As Berkley eyes Ensign’s Senate seat, Legislature sharpens redistricting knife

Shelley Berkley

Shelley Berkley

Steven Horsford

Steven Horsford

John Oceguera

John Oceguera

A quiet excitement is brewing among Democratic leaders in the Legislature over the prospect of Rep. Shelley Berkley, D-Nev., running for the U.S. Senate.

It’s not because they’re necessarily enthusiastic about her ability to win. In fact, some worry about her strength in a statewide race.

No, these term-limited leaders with an eye on higher office have a more Machiavellian reason: If Berkley gives up her congressional seat to run for Senate, they won’t have to answer to a Democratic incumbent when it comes time to carve up her district during reapportionment.

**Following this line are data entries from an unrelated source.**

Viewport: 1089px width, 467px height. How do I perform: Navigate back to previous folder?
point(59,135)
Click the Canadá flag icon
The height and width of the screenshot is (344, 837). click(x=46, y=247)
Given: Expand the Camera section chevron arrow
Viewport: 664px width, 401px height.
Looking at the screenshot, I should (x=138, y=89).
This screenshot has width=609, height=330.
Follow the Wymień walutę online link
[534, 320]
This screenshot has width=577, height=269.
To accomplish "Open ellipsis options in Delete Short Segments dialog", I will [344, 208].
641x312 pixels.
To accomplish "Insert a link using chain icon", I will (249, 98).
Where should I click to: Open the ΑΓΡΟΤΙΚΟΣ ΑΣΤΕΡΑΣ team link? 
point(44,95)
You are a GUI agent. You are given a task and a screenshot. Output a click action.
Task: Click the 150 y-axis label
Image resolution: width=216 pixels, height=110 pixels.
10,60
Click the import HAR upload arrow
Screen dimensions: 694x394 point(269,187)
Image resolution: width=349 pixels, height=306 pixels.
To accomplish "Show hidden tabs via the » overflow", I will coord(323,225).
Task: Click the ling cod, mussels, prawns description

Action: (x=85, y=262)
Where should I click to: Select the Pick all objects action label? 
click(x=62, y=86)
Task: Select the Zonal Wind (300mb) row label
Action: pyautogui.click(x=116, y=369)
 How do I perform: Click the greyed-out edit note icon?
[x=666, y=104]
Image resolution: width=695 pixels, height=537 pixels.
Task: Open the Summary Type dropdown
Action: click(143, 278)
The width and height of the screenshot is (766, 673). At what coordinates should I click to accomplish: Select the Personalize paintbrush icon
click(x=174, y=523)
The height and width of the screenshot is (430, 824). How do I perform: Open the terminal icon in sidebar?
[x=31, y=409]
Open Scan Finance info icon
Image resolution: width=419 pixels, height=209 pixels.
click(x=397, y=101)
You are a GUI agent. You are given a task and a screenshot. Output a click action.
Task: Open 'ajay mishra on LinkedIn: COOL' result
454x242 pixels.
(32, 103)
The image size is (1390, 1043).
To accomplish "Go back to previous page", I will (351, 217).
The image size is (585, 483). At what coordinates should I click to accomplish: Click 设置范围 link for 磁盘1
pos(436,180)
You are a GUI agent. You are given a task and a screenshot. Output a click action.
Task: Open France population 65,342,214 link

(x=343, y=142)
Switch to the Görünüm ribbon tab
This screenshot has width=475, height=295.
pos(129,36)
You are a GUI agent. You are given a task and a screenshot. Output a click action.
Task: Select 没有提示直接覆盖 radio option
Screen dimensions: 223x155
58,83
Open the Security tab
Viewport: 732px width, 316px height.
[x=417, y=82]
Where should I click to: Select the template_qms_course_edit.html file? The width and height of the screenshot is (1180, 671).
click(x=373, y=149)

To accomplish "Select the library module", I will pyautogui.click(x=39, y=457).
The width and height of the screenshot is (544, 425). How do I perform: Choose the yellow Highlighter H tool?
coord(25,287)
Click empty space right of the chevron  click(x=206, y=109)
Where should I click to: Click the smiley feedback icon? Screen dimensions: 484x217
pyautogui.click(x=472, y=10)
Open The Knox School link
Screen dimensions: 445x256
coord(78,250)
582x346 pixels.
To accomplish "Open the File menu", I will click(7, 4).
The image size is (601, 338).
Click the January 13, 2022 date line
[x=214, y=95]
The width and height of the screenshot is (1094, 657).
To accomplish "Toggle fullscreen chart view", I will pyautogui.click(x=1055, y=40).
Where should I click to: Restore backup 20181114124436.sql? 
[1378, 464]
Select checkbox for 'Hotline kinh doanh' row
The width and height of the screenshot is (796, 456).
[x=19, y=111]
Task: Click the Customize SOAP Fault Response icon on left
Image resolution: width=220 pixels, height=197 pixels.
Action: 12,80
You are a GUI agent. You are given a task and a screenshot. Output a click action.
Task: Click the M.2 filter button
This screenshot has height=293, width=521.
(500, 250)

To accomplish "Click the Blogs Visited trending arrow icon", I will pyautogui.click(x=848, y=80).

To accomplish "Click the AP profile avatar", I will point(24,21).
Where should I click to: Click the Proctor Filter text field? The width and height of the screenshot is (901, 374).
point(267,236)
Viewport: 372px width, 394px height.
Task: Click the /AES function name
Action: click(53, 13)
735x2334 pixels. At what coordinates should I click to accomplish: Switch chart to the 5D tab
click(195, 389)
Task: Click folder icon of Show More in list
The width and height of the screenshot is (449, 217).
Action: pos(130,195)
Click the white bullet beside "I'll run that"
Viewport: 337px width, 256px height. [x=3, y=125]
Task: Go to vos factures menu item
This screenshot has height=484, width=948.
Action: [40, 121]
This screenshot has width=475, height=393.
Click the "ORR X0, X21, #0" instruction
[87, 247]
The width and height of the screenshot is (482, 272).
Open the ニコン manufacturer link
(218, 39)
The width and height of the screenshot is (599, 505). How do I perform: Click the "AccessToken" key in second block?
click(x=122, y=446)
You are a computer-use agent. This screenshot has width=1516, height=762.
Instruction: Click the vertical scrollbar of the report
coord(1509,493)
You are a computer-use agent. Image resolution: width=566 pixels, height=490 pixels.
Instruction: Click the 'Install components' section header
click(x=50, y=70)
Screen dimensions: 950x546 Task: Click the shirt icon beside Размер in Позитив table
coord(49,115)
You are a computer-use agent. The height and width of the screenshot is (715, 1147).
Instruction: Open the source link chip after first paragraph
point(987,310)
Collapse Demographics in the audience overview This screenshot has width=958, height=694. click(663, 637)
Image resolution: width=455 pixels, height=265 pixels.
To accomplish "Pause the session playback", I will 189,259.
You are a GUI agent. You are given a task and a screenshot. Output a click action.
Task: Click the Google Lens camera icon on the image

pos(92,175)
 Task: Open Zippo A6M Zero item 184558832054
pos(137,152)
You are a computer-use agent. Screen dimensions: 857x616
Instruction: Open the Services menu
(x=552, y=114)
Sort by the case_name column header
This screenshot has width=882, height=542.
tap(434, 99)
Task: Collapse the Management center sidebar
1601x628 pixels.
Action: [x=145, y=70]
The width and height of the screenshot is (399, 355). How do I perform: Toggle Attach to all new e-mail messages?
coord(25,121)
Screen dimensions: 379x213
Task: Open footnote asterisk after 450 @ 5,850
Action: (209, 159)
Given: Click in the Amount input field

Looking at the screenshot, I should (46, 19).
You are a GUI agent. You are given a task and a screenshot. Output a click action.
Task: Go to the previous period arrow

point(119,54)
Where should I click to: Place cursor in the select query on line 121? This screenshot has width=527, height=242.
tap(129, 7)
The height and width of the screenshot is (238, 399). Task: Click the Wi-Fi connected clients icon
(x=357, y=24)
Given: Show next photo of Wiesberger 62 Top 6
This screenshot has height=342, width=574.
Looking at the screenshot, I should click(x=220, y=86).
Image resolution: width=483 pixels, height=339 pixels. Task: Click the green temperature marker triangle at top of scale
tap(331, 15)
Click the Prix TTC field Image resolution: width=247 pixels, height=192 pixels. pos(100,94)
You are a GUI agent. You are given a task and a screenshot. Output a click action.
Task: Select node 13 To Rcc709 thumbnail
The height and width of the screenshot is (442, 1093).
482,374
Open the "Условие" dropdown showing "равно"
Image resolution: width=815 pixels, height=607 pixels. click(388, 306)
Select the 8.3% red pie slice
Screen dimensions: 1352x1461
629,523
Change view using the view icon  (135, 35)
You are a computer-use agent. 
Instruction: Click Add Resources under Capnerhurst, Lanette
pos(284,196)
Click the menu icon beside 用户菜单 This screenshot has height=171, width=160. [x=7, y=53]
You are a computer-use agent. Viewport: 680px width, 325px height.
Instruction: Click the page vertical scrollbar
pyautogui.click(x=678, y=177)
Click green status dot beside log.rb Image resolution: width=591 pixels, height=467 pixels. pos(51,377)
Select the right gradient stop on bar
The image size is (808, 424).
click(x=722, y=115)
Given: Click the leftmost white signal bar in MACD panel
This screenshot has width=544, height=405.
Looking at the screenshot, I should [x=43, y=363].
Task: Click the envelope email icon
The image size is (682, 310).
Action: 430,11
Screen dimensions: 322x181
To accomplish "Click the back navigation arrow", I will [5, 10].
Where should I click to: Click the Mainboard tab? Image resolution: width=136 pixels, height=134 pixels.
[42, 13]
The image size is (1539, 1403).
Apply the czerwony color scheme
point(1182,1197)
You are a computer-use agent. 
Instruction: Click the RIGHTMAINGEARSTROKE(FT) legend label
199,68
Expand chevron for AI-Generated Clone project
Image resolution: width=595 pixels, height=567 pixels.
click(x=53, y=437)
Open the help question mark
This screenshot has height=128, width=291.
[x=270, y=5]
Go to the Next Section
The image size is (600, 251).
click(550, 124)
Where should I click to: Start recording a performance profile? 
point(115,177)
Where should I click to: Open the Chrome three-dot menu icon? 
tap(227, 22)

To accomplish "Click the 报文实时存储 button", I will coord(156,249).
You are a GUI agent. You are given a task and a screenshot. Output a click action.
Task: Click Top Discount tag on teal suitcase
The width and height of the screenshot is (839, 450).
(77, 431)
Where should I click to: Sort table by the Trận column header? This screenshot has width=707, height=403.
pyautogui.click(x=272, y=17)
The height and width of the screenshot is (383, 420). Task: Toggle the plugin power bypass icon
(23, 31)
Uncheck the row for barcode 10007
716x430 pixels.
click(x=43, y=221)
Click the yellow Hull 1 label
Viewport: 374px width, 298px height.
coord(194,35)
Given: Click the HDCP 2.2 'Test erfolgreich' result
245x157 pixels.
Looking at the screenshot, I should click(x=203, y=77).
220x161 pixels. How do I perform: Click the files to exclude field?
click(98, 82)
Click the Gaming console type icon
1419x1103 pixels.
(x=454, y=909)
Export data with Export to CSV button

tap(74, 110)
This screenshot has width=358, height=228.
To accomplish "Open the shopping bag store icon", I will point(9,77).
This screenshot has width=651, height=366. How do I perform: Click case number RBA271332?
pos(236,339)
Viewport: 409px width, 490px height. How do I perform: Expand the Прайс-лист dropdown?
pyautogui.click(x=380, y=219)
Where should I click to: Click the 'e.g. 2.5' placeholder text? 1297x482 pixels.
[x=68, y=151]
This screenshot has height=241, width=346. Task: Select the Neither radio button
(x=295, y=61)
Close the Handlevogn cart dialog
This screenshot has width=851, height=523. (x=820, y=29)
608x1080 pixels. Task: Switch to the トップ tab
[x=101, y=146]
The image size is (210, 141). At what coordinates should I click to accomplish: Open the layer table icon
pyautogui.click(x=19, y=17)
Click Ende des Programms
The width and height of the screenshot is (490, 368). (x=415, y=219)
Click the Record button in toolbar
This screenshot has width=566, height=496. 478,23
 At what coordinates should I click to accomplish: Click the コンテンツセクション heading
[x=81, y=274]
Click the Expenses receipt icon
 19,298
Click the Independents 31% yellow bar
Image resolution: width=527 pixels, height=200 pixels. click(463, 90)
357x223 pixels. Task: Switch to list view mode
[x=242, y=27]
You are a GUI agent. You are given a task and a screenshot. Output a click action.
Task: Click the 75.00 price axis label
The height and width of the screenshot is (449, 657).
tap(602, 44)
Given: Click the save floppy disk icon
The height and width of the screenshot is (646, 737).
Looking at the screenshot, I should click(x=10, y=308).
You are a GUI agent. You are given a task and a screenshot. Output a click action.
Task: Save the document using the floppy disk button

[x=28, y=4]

“As an incumbent she would be very protective of the composition of her district,” Democratic operative Dan Hart said. “If Shelley is running for re-election, they are going to pretty much leave that district alone, or at least any changes to the district they are going to have to persuade Shelley (to accept).”

Berkley represents the 1st Congressional District, where Democrats outnumber Republicans nearly 2 to 1. It’s a geographically compact district that hasn’t grown as much in the past 10 years as the state’s other two districts.

As they set about redrawing districts to accommodate a fourth seat in Congress, state lawmakers must create districts with equal populations. The magic number: 675,138.

That means the 1st Congressional District must give up 154,000 people.

Lawmakers in charge of redistricting are practically drooling over that Democrat-rich pool of potential voters.

Berkley has been openly exploring a run for Sen. John Ensign’s seat. But his decision last week not to seek re-election, making way for Rep. Dean Heller, R-Nev., makes it more difficult for a Democrat.

If Berkley enters the race, it would leave another open seat for the politically ambitious to pursue.

Both Assembly Speaker John Oceguera, D-Las Vegas, and Senate Majority Leader Steven Horsford, D-North Las Vegas, are considering running for Congress. Oceguera is termed out after this session, but Horsford could run for re-election once more, in 2012.

Currently, Nevada has one Republican district, one Democratic district and one Democratic-leaning swing district, that one held by Republican Joe Heck.

Eyeing the map and Nevada’s voter registration, Democrats are expected to fight Republicans’ expectation of a two-and-two split. Instead, Democrats will likely push for two Democratic districts, one Republican district and a swing district.

Freeing up Berkley’s district gives Democrats significantly more options for making that happen.

“It’s a three-dimensional chess game here, and Shelley Berkley is the first piece,” Hart said.

How do the remaining pieces fall? The possible moves on an early board that is expected to change repeatedly over the next three months:

1. Nevada’s existing swing seat, the 3rd Congressional District, becomes more Democratic, giving a Democrat, perhaps someone such as Oceguera, an easier shot at unseating Heck, a freshman Republican.

2. The 1st Congressional District remains a safe Democratic seat, but becomes more compact, and lawmakers don’t have to worry about protecting Berkley’s favorite precincts.

3. The 4th Congressional District could be drawn as a safe Democratic seat with voters from the 3rd and 1st districts. Horsford is thought to be eyeing that district. But so is his predecessor as the Senate Democratic leader, former Rep. Dina Titus.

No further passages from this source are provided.